Os preços dos imóveis parecem ter batido o fundo do poço e ensaiam agora uma recuperação. Quem pretende pegar uma carona na valorização de casas, apês ou terrenos e ganhar com a evolução do mercado deve então acompanhar o movimento com muita atenção. Segundo o vice-presidente do Secovi-SP (sindicato da habitação), Emilio Kallas, "o setor imobiliário está superando uma das piores crises da sua história, que causou redução da atividade imobiliária e econômica".

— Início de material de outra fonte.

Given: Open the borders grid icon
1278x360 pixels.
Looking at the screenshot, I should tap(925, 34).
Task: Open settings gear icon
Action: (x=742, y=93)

Em agosto, o mercado ofereceu maior diversificação de produtos, diferentes dos de dois dormitórios, em diversas regiões e preços variados. "Esses empreendimentos mostraram aderência à demanda, e o bom desempenho das vendas pode ser explicado por um conjunto de aspectos favoráveis", afirma Flávio Prando, vice-presidente de Intermediação Imobiliária e Marketing da entidade. Um dos principais fatores, segundo ele, é a trajetória de queda da Selic, que acaba se constituindo em forte estímulo para que haja uma diversificação dos investimentos.

À medida que os principais indicadores da economia melhoram, aumenta a confiança do cliente para decidir pela compra do imóvel e dos empresários para colocarem produtos no mercado. Os sinais de recuperação econômica e, por tabela, do emprego também permitem apostar em uma escalada gradual e consistente do setor imobiliário. Para especialistas da Associação Brasileira de Entidades de Crédito Imobiliário e Poupança, Abecip, a regra é clara: quanto mais pessoas estiverem empregadas, maiores as condições de elas conseguirem crédito e adquirir um imóvel. Para eles a recuperação desse segmento deve acontecer de modo efetivo no ano que vem.

Tudo isso para dizer que quem pretender investir em imóveis deve saber que os preços neste momento podem ser considerados bem atraentes. É claro que tudo vai depender da condução das reformas necessárias, do compromisso do governo em reduzir o déficit das suas contas e de que nada mais desestabilizador apareça no front político.